▶ _Records excerpted from a collection_:
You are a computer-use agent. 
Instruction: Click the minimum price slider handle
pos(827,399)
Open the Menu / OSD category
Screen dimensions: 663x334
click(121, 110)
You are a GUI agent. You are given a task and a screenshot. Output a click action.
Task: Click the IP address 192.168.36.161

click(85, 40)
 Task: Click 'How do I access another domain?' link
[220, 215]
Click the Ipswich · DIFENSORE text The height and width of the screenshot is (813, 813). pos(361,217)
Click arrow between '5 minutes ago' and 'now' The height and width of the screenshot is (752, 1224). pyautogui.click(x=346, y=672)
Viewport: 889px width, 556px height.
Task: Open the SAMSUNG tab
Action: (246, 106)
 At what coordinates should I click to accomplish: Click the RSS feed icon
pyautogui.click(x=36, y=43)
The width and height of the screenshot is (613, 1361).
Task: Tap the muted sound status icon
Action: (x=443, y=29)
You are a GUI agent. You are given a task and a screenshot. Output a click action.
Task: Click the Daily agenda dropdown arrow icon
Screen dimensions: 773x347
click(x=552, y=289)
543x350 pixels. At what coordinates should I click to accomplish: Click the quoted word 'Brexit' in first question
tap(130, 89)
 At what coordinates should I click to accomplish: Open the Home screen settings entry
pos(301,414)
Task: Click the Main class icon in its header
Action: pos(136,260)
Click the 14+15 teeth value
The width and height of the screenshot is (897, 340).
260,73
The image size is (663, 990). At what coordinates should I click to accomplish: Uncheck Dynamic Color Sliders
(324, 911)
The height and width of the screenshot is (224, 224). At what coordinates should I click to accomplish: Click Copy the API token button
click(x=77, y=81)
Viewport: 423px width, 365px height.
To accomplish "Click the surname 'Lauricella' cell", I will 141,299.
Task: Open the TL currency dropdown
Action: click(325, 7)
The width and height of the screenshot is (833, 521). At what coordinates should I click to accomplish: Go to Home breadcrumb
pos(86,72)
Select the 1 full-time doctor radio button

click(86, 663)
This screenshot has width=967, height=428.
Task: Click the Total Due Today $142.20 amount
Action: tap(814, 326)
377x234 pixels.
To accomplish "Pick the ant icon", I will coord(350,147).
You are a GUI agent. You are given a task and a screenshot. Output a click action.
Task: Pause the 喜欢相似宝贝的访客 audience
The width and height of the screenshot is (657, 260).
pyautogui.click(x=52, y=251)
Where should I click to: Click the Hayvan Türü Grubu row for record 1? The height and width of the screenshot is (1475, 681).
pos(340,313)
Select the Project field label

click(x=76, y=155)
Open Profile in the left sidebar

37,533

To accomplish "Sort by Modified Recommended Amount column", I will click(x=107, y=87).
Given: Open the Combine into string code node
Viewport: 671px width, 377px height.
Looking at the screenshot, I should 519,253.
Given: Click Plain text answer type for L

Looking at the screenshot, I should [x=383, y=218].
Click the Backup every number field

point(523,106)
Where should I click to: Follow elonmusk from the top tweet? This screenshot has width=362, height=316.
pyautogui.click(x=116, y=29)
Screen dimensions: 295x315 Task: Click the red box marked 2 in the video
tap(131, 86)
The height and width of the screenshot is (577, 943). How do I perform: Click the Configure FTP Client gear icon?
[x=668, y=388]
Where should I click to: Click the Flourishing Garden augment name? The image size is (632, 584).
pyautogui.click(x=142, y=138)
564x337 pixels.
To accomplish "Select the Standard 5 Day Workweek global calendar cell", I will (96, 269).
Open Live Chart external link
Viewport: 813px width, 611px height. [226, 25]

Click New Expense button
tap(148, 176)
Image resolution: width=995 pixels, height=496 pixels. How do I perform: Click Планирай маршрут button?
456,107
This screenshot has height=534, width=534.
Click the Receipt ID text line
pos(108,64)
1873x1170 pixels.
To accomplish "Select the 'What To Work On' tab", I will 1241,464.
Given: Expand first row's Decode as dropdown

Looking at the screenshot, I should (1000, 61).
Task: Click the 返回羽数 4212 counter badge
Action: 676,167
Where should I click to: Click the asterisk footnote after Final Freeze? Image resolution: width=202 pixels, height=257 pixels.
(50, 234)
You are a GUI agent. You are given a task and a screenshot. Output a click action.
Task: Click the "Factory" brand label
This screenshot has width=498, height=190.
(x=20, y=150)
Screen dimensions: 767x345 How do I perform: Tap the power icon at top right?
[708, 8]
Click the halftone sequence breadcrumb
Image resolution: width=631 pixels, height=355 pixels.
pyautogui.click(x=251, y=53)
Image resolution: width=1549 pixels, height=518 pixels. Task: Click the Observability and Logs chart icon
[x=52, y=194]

▶ _Exercise goal_:
An exact copy of every record above is needed. Write it out word for word.

▶ _Answer box_:
You are a computer-use agent. 
Instruction: Click the minimum price slider handle
pos(827,399)
Open the Menu / OSD category
Screen dimensions: 663x334
click(121, 110)
You are a GUI agent. You are given a task and a screenshot. Output a click action.
Task: Click the IP address 192.168.36.161

click(85, 40)
 Task: Click 'How do I access another domain?' link
[220, 215]
Click the Ipswich · DIFENSORE text The height and width of the screenshot is (813, 813). pos(361,217)
Click arrow between '5 minutes ago' and 'now' The height and width of the screenshot is (752, 1224). pyautogui.click(x=346, y=672)
Viewport: 889px width, 556px height.
Task: Open the SAMSUNG tab
Action: (246, 106)
 At what coordinates should I click to accomplish: Click the RSS feed icon
pyautogui.click(x=36, y=43)
The width and height of the screenshot is (613, 1361).
Task: Tap the muted sound status icon
Action: (x=443, y=29)
You are a GUI agent. You are given a task and a screenshot. Output a click action.
Task: Click the Daily agenda dropdown arrow icon
Screen dimensions: 773x347
click(x=552, y=289)
543x350 pixels. At what coordinates should I click to accomplish: Click the quoted word 'Brexit' in first question
tap(130, 89)
 At what coordinates should I click to accomplish: Open the Home screen settings entry
pos(301,414)
Task: Click the Main class icon in its header
Action: pos(136,260)
Click the 14+15 teeth value
The width and height of the screenshot is (897, 340).
260,73
The image size is (663, 990). At what coordinates should I click to accomplish: Uncheck Dynamic Color Sliders
(324, 911)
The height and width of the screenshot is (224, 224). At what coordinates should I click to accomplish: Click Copy the API token button
click(x=77, y=81)
Viewport: 423px width, 365px height.
To accomplish "Click the surname 'Lauricella' cell", I will 141,299.
Task: Open the TL currency dropdown
Action: click(325, 7)
The width and height of the screenshot is (833, 521). At what coordinates should I click to accomplish: Go to Home breadcrumb
pos(86,72)
Select the 1 full-time doctor radio button

click(86, 663)
This screenshot has width=967, height=428.
Task: Click the Total Due Today $142.20 amount
Action: tap(814, 326)
377x234 pixels.
To accomplish "Pick the ant icon", I will coord(350,147).
You are a GUI agent. You are given a task and a screenshot. Output a click action.
Task: Pause the 喜欢相似宝贝的访客 audience
The width and height of the screenshot is (657, 260).
pyautogui.click(x=52, y=251)
Where should I click to: Click the Hayvan Türü Grubu row for record 1? The height and width of the screenshot is (1475, 681).
pos(340,313)
Select the Project field label

click(x=76, y=155)
Open Profile in the left sidebar

37,533

To accomplish "Sort by Modified Recommended Amount column", I will click(x=107, y=87).
Given: Open the Combine into string code node
Viewport: 671px width, 377px height.
Looking at the screenshot, I should 519,253.
Given: Click Plain text answer type for L

Looking at the screenshot, I should [x=383, y=218].
Click the Backup every number field

point(523,106)
Where should I click to: Follow elonmusk from the top tweet? This screenshot has width=362, height=316.
pyautogui.click(x=116, y=29)
Screen dimensions: 295x315 Task: Click the red box marked 2 in the video
tap(131, 86)
The height and width of the screenshot is (577, 943). How do I perform: Click the Configure FTP Client gear icon?
[x=668, y=388]
Where should I click to: Click the Flourishing Garden augment name? The image size is (632, 584).
pyautogui.click(x=142, y=138)
564x337 pixels.
To accomplish "Select the Standard 5 Day Workweek global calendar cell", I will (96, 269).
Open Live Chart external link
Viewport: 813px width, 611px height. [226, 25]

Click New Expense button
tap(148, 176)
Image resolution: width=995 pixels, height=496 pixels. How do I perform: Click Планирай маршрут button?
456,107
This screenshot has height=534, width=534.
Click the Receipt ID text line
pos(108,64)
1873x1170 pixels.
To accomplish "Select the 'What To Work On' tab", I will 1241,464.
Given: Expand first row's Decode as dropdown

Looking at the screenshot, I should (1000, 61).
Task: Click the 返回羽数 4212 counter badge
Action: 676,167
Where should I click to: Click the asterisk footnote after Final Freeze? Image resolution: width=202 pixels, height=257 pixels.
(50, 234)
You are a GUI agent. You are given a task and a screenshot. Output a click action.
Task: Click the "Factory" brand label
This screenshot has width=498, height=190.
(x=20, y=150)
Screen dimensions: 767x345 How do I perform: Tap the power icon at top right?
[708, 8]
Click the halftone sequence breadcrumb
Image resolution: width=631 pixels, height=355 pixels.
pyautogui.click(x=251, y=53)
Image resolution: width=1549 pixels, height=518 pixels. Task: Click the Observability and Logs chart icon
[x=52, y=194]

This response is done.